One day while killing time online I met Chelle....we started talking and laughing, then when I broke my wrist she offered to help me with a guest post. Its her first one and very thought provoking.
Hi everyone! This is my first guest post! I was super excited and nervous when MJ asked me to do a post. I had a hundred different possible posts outlined in my head! It was pretty busy and cluttered in there!!! Eventually, one subject stuck out in my mind. Hope it gets you to thinking like it did me.
The other night, I came across a documentary about a teen transgender girl, Gwen, who was murdered by several of the men with whom she'd been intimate. The men were unaware that Gwen was a transgender female. I knew of the case and was curious to learn more. The accused men were found guilty of murder in the second degree. Surprisingly, they weren't convicted of a hate crime. The producers of this documentary took a slightly different twist as they shared Gwen's life story. I thought some of the questions posed were extremely thought-provoking.
Are you a man or a woman? Easy, enough. I'm a woman. (Most people who answered this question gave a little chuckle before answering.)
How do you know you're a woman? What?? I've never thought about this before. I've always thought of myself as a woman. I just know I am but when I really consider the question, here's what I came up with. I know I'm a female because when I was born, the doctor made that call based on my body parts. I have a female name. I have a monthly renter who needs to be evicted! My twin fun bags have a warped sense of humor regarding gravity. I have carried 3 children in my womb. Women have wombs, right?
What if a DNA test came back saying you're genetically a male? My first, honest response would be: No wonder I'm so damn hairy! It makes sense now. I've always had the pleasure of having a mustache. (As I'm heading into the land of menopause, I have those hairs which pop up overnight on my chin and jaw line. They also have their own sense of humor by coming in white! Do you know how long it takes to find one after days of feeling it but not being able to see it?) I don't have a particularly feminine voice. I'm not girly girl; more like a girly tomboy. I suppose I could change my name from Michelle to Michael fairly easy to accommodate the DNA test.
Would you live as a male? This one made me step back and think. Would I choose to live as a male because a test said I was a male? If after 43 years of believing I'm a woman and living as a woman, I'm told, you're not........ I can't even fathom the turmoil and thoughts as it rocked the foundation of a very deep-set belief. At the end of the day, I have the belief I am a woman. A test isn't going to change what I believe. I am who I am.
If you were in a relationship with someone and they revealed they are transgendered, would you remain in the relationship? I like to think I'm a pretty open-minded person but as I mulled over this question, I realized I do have some set beliefs. Could I be in a relationship where, at some point, I'd be sexually intimate with a transgender male? I don't think so. If we have the same body parts, I don't think I could be intimate. I like biological men. Then I thought about the emotional aspect of the relationship. What if we'd really connected and did have an amazing friendship and relationship? Would I still say I couldn't continue the relationship knowing at some point we would probably be intimate? I don't know. I think, for me, this is one of those situations that you really don't know what you would do or say until you're in that situation.
I've never struggled with my gender. I haven't thought about it or questioned it. I'm a woman. Do I have some "male" behaviors? Sure. Am I hating this pre-menopause thing because DNA test or not, I feel "manly" with the extra facial hair? Yep! Do I have some beliefs about male and female behaviors? Yep. I know I have the stereotypical belief that pink is for girls, blue is for boys. Although I don't have that view if I see a female in blue, but I do when I see men wearing pink.

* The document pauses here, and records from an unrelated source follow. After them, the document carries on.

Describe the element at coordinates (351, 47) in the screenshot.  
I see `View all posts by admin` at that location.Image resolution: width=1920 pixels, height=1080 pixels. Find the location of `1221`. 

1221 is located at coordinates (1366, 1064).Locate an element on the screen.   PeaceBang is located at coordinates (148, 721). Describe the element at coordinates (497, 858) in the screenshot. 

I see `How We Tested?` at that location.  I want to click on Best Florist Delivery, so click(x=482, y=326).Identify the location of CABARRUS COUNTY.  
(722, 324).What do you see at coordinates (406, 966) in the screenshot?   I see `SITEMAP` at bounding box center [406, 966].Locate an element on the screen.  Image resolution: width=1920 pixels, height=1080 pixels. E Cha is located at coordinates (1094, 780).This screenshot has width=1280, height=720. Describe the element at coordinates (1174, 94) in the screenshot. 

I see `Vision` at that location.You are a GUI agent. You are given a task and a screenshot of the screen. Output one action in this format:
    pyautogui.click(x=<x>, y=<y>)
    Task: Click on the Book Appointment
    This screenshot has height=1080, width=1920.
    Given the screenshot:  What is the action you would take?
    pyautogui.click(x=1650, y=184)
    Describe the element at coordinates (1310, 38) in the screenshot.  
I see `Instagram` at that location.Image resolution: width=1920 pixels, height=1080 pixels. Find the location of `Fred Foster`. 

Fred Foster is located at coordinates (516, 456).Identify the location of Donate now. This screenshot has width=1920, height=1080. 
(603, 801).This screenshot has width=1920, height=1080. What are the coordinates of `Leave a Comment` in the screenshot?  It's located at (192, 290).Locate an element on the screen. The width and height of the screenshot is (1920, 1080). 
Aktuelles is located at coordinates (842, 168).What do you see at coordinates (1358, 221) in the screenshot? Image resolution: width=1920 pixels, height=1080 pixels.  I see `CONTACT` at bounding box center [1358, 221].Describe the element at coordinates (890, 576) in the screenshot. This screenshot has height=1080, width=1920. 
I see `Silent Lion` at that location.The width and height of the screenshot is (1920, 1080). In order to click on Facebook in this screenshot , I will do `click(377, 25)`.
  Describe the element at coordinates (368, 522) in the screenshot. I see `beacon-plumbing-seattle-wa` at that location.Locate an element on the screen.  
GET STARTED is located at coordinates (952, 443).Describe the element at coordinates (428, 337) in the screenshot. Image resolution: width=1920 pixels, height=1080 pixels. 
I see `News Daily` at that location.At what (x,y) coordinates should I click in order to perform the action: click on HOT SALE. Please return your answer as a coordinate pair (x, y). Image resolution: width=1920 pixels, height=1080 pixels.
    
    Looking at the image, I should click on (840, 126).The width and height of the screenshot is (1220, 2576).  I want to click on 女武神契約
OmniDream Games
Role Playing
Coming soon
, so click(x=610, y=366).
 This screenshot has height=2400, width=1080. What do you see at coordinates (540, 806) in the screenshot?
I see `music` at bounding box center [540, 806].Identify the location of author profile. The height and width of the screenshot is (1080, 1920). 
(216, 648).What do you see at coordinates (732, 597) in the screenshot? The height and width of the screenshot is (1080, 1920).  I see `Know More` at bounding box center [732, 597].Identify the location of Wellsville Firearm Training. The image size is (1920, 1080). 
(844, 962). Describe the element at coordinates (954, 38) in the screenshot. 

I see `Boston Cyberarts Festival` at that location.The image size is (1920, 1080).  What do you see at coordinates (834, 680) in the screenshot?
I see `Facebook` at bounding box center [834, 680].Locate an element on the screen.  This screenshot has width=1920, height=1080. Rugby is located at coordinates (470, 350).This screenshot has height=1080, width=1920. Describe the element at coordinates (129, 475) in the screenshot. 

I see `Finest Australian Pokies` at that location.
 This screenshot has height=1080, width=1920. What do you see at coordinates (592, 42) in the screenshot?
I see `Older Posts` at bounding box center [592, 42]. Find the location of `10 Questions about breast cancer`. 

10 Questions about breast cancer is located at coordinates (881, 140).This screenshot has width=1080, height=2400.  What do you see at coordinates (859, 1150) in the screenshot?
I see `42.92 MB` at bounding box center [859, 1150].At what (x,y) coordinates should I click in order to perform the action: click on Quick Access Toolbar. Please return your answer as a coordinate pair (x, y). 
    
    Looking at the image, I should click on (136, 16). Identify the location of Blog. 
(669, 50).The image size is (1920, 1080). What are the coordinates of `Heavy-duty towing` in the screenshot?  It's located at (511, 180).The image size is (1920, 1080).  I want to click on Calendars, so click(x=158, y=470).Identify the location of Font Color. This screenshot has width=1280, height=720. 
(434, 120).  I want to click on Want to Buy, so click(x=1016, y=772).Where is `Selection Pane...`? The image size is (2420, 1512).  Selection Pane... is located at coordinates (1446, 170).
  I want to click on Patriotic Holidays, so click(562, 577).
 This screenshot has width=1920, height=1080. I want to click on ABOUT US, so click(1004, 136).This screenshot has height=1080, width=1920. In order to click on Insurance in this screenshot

One reason these questions were posed is because the defense was based on an emotional reaction: "gay panic." This is the theory that the defendants reacted the way they did because it triggered their fears of being gay or thought of as gay. A law was passed eventually in Gwen's home state which doesn't allow this as a defense any longer.
Another reason was to educate people on what transgender men and women go through. Imagine, whatever sex you are, and feeling like you're the opposite sex. How would you deal with that? How would you handle family, friends, and societies views? Would you, could you make the decision to live as the sex you believed you were suppose to be?
What are your thoughts on the questions that were posed? Is it something you've ever thought about?